No pre-season tropical storms on the Atlantic horizon

The beginning of the hurricane season can arrive in the Atlantic basin for the first time in years without the pre-season tropical system.

It’s only a few weeks since the official launch of the tropical Atlantic season on June 1st. Fortunately, the long-range forecast model looks very quiet.

It was not surprising that tropical cyclones Arthur and Versa kicked off the season earlier than usual in May after 30 named storms last year.
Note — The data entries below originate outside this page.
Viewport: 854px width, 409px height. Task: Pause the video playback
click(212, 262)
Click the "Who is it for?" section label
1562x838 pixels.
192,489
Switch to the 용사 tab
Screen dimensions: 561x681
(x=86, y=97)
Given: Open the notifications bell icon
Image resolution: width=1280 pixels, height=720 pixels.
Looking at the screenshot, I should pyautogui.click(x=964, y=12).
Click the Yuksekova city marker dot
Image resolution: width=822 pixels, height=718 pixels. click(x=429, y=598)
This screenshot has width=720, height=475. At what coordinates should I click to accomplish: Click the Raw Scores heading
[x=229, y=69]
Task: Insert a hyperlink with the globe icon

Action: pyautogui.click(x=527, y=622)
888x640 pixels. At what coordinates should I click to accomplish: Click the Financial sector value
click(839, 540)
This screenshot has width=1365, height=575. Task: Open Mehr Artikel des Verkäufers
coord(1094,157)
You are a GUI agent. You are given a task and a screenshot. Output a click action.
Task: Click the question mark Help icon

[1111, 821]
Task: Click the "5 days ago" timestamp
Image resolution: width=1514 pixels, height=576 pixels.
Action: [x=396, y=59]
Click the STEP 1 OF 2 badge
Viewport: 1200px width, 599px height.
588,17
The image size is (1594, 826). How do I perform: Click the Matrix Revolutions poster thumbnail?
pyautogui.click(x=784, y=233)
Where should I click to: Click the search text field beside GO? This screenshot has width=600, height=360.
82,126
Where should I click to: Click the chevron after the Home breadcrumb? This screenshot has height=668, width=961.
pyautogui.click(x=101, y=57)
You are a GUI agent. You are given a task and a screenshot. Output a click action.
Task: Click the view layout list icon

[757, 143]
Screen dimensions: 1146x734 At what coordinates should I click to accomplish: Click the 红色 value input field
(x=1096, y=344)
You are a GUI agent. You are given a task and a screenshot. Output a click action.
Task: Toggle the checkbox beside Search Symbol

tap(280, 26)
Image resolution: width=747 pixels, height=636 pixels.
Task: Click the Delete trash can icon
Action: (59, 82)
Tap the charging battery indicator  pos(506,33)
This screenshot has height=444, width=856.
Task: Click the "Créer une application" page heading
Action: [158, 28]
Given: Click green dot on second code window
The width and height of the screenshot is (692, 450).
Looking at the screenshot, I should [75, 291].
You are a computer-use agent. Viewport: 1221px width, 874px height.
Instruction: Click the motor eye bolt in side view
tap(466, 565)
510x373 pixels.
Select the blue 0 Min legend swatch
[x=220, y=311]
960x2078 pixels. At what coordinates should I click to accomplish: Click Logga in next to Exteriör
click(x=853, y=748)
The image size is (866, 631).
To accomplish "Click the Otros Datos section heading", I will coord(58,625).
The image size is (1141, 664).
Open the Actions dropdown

In fact, the last six consecutive years of the hurricane season began early.

The National Hurricane Center began releasing tropical cyclone forecasts earlier this year, but storms may not occur until after the official launch.

Meteorological models show that the tropical part of the Atlantic Ocean remains quiet until the end of May. No storm trails develop except for non-tropical storms over the cold North Atlantic.


Dennis Feltgen, spokesman and meteorologist at the National Hurricane Center, said: In Miami.

May and June storms usually occur around Florida, but the dry air in the middle of the atmosphere is expected to hold back rain.

The brown areas represent the dry air in the southeast and the consequent lack of rain.

Another factor that splashes cold water before the season can be seen by dust blown from West Africa, which covers the East Caribbean Sea with hazy skies.

Sahara dust forms in the Sahara Desert in late spring, summer, and early autumn, but this plume is about a month earlier than the normal mid-June rise.

Dust usually subsides after mid-August in time for October, the most active part of the hurricane season. Be sure to use your lead time to prepare your hurricane supply kit in case of a storm this year.